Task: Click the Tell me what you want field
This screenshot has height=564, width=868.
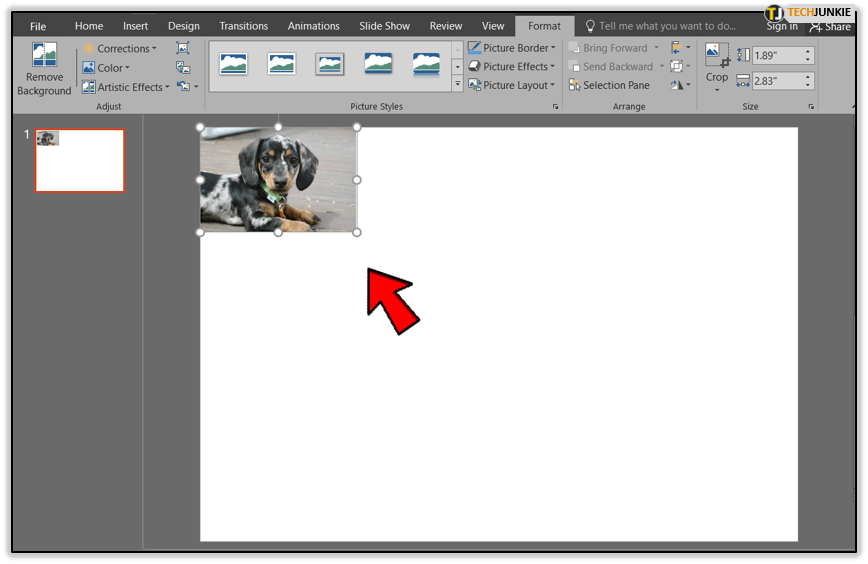Action: coord(662,26)
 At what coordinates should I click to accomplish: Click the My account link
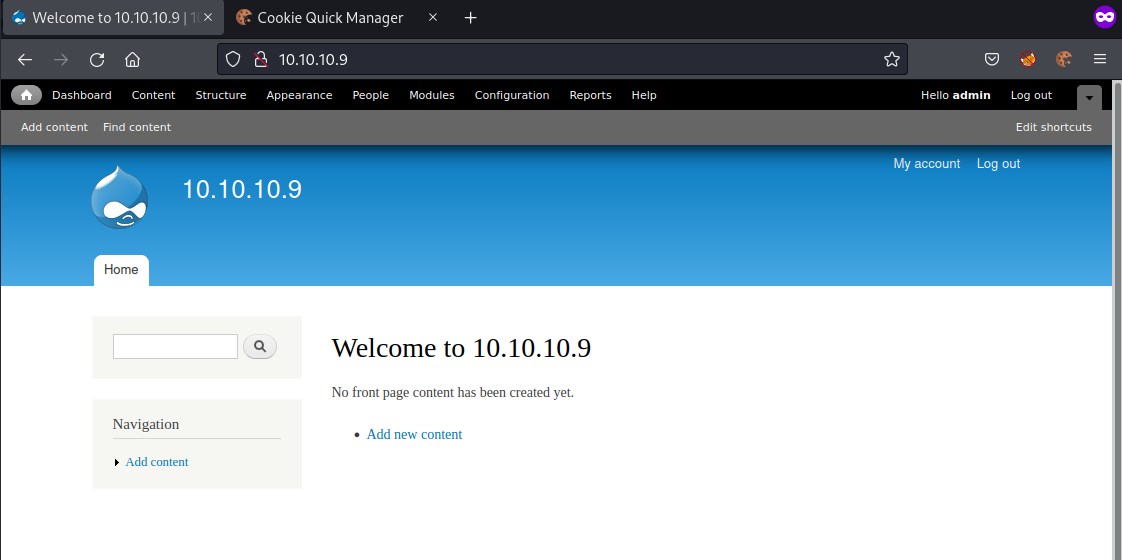click(x=926, y=164)
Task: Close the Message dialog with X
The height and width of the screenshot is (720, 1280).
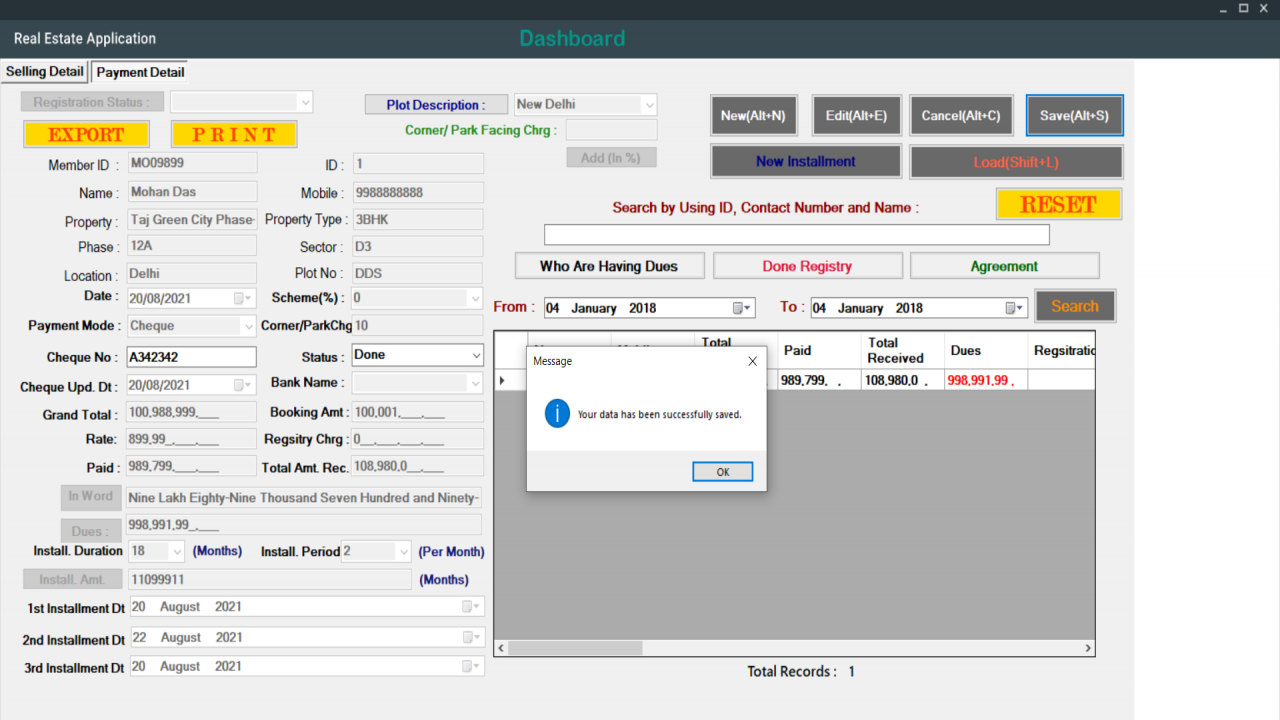Action: [x=753, y=361]
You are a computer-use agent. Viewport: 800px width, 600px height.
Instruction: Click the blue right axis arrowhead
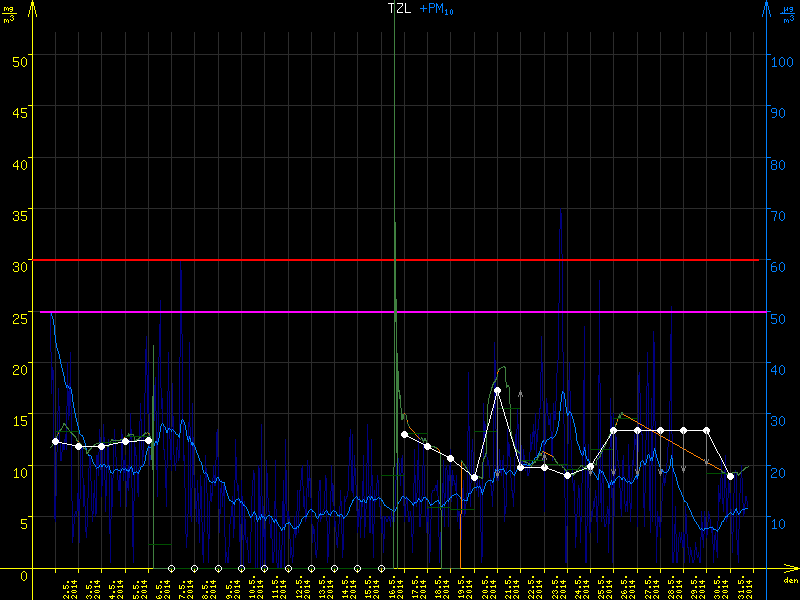767,8
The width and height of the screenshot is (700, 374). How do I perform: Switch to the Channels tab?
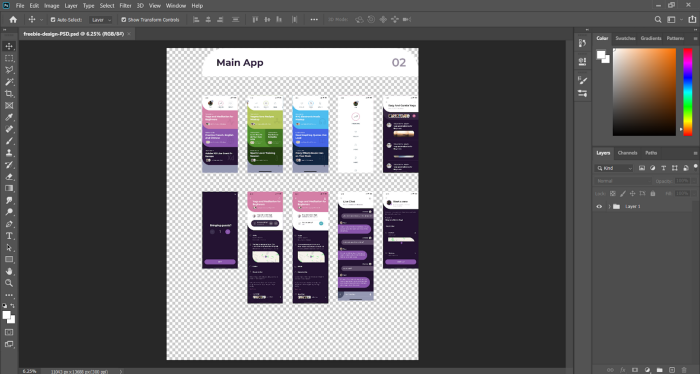(627, 153)
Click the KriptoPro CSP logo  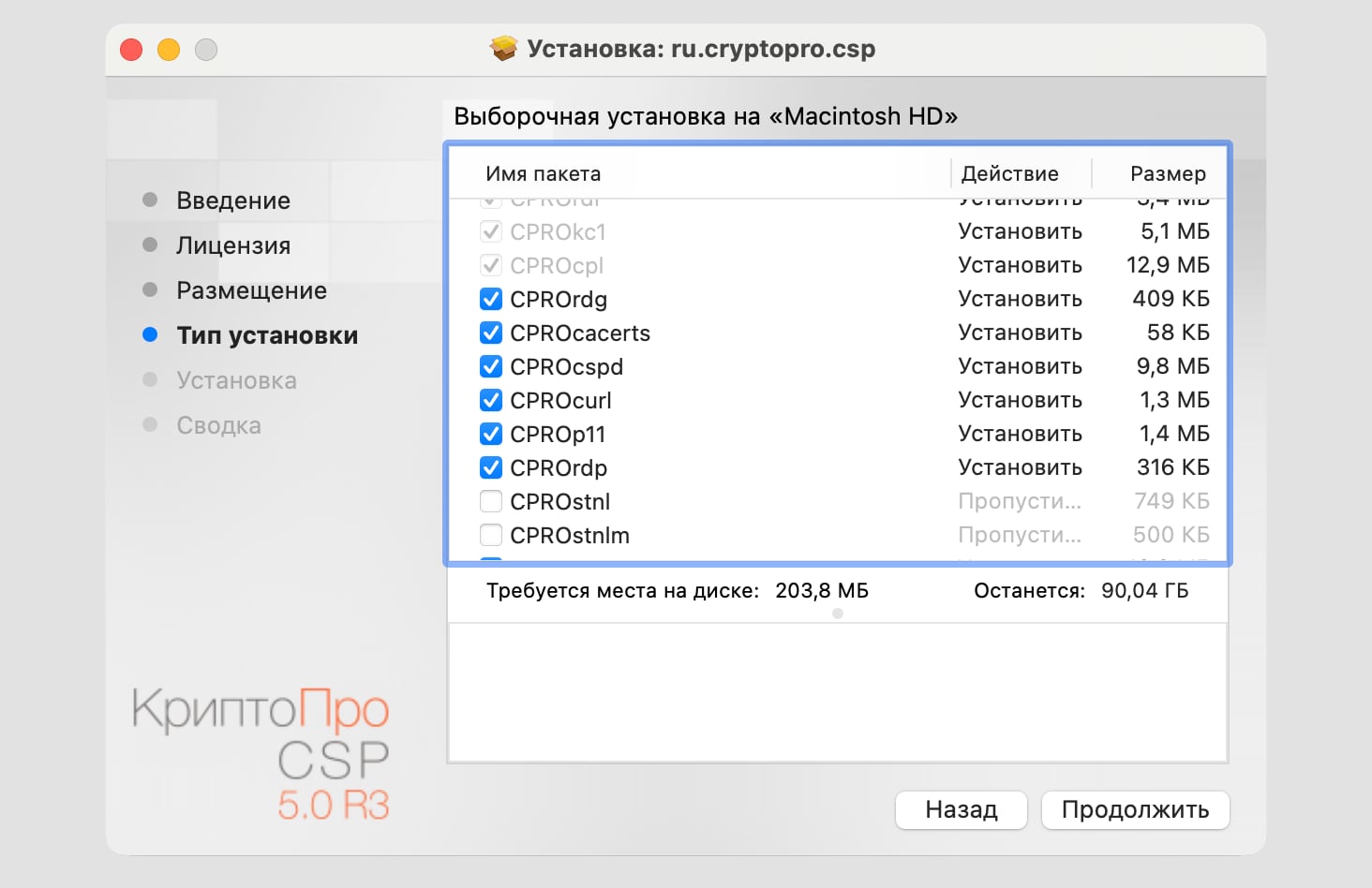click(261, 754)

-------------------------

> [AIM OF THE EXERCISE] Give the number of lines in the data that contain the string "Task" and nothing more.

> [ANSWER TO THIS PROBLEM] 2